Fig. 8: Targeting ERBB2 inhibits oncogenic effects of KLF5.

a Viability assays of patient-derived organoids developed from neuroendocrine CRPC (OWCM154 and 155) or CRPC adenocarcinoma (MSK-PCA3) treated with neratinib. Data are mean ±95% CI from three independent experiments in biological triplicate (n = 9). b, Lapatinib sensitivity scores predicted using ridge regression models trained on high-throughput cancer cell line drug screens in metastatic CRPC tumors (SU2C-EC study), plotted vs.
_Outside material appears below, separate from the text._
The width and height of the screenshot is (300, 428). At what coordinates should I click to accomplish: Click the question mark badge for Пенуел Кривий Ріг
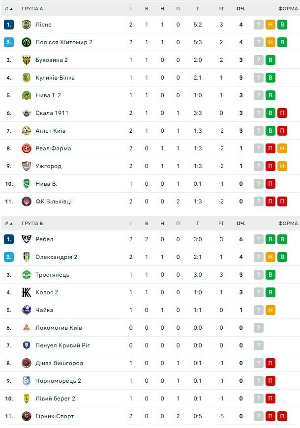click(259, 345)
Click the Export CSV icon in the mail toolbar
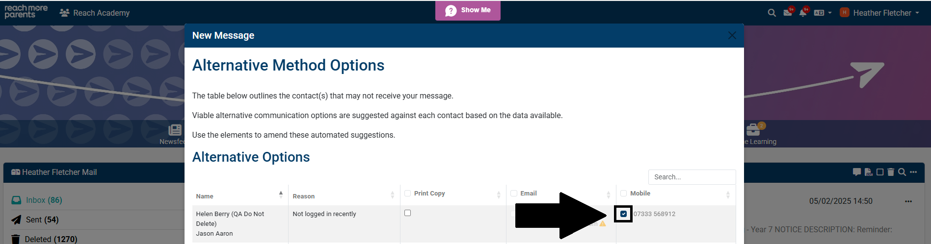The height and width of the screenshot is (244, 931). tap(869, 172)
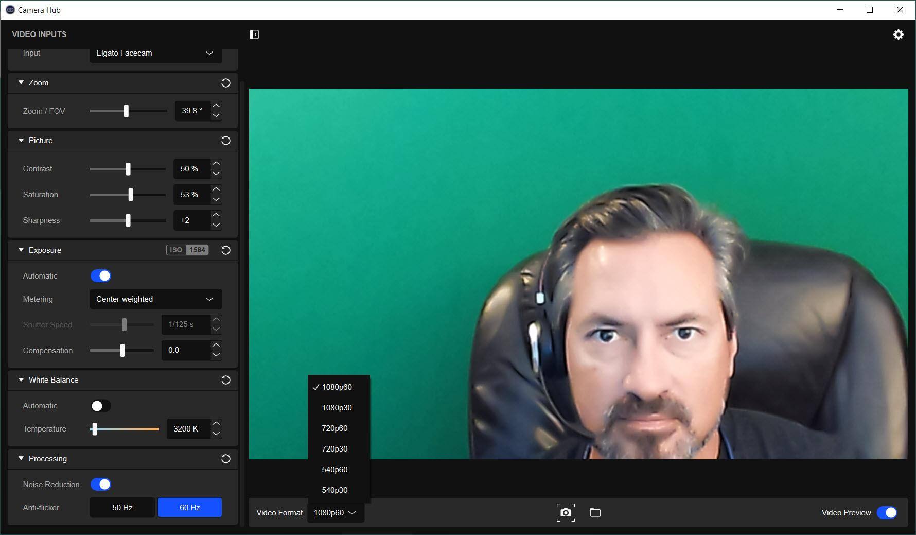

KLF5 expression (FPKM = fragments per kb per million fragments mapped). Pearson correlation coefficients (R) and 2-tailed p-values for r ≠ 0 are shown. c Lapatinib sensitivity scores as in b plotted vs. KLF5 activity score. d–g 2-dimensional growth assays for R1-AD1 cells, R1-D567 cells, LNCaP cells infected with empty lentivirus (LNCaP-Vector), and LNCaP cells infected with lentivirus encoding KLF5 (LNCaP-KLF5) cultured in androgen-replete medium and treated for 5 days with mubritinib. Gray lines are biological replicates (n = 6), black lines are mean ±95% CI, IC50 values are mean ±95% CI. h, i LNCaP cells as in f and g were analyzed by 3D soft agar colony formation assays in androgen-replete medium supplemented with lapatinib or mubritinib. n = 4, mean ±95% CI, two independent experiments in biological duplicate. j LNCaP cells as in f and g analyzed by chemotactic migration assays with the medium in the top chamber containing 10 nM mubritinib or vehicle control (DMSO). n = 6, mean ±95% CI, two independent experiments in biological triplicate. P-values are from unpaired 2-sided t-tests.